• [SOURCE MATERIAL]:
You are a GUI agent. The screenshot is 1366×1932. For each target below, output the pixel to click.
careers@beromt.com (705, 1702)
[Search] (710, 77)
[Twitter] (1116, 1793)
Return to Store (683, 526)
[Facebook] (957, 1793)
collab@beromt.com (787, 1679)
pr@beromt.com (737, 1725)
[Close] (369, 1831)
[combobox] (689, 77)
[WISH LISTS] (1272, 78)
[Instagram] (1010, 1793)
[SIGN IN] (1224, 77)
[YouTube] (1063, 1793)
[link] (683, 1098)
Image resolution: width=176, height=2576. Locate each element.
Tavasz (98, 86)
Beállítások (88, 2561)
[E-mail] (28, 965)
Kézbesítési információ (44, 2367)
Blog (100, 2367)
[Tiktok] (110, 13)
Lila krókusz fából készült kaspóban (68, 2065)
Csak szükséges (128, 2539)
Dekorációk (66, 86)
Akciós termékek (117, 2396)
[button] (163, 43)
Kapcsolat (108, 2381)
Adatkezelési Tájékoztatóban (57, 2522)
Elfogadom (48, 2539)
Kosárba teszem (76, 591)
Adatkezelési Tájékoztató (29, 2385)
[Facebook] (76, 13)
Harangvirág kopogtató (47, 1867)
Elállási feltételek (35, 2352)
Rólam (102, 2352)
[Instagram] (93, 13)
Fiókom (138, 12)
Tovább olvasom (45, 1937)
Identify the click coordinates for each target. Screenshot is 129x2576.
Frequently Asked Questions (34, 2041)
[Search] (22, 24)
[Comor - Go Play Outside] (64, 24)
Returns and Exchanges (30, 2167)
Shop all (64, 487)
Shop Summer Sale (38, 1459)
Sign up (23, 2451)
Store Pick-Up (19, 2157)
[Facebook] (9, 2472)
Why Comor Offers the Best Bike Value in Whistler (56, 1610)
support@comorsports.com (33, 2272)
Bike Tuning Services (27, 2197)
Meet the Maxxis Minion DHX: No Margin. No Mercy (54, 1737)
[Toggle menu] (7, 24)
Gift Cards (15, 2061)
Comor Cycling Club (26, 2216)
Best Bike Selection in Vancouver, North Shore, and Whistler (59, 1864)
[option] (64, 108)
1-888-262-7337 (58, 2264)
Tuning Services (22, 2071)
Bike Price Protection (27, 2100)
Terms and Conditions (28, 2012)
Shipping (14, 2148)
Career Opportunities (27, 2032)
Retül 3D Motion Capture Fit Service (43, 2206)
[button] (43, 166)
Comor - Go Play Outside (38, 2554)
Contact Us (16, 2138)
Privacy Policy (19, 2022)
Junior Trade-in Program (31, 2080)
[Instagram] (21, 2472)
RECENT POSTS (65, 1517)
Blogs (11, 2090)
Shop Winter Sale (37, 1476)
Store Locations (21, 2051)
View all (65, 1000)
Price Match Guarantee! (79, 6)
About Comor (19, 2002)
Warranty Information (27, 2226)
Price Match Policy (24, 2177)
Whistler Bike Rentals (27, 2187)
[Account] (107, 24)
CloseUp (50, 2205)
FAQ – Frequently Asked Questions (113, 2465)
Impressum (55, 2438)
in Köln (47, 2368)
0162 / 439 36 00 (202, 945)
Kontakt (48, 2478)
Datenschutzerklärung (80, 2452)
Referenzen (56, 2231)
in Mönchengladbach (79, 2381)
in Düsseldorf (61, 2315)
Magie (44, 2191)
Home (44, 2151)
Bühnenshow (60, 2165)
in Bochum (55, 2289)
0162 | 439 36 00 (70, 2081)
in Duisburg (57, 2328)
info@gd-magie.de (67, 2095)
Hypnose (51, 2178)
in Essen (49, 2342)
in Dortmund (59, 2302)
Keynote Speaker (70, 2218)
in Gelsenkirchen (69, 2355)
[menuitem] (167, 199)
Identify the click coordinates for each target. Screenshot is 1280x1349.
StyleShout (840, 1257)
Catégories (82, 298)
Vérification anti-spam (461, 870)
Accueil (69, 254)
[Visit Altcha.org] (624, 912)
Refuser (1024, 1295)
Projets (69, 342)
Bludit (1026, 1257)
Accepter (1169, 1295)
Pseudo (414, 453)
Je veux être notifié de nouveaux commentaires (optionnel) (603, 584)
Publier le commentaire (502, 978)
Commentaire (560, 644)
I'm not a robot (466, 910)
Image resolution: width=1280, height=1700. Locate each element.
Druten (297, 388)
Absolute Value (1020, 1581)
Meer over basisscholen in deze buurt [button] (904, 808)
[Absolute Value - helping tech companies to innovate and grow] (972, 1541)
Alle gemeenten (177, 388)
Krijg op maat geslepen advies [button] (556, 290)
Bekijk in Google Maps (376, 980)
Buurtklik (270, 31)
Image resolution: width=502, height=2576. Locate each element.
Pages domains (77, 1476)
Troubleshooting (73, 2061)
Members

• [DIRECTIONS]:
For each line above that includes the word "Value", make a copy of that line.

• [EXERCISE ANSWER]:
Why Comor Offers the Best Bike Value in Whistler (56, 1610)
Absolute Value (1020, 1581)
[Absolute Value - helping tech companies to innovate and grow] (972, 1541)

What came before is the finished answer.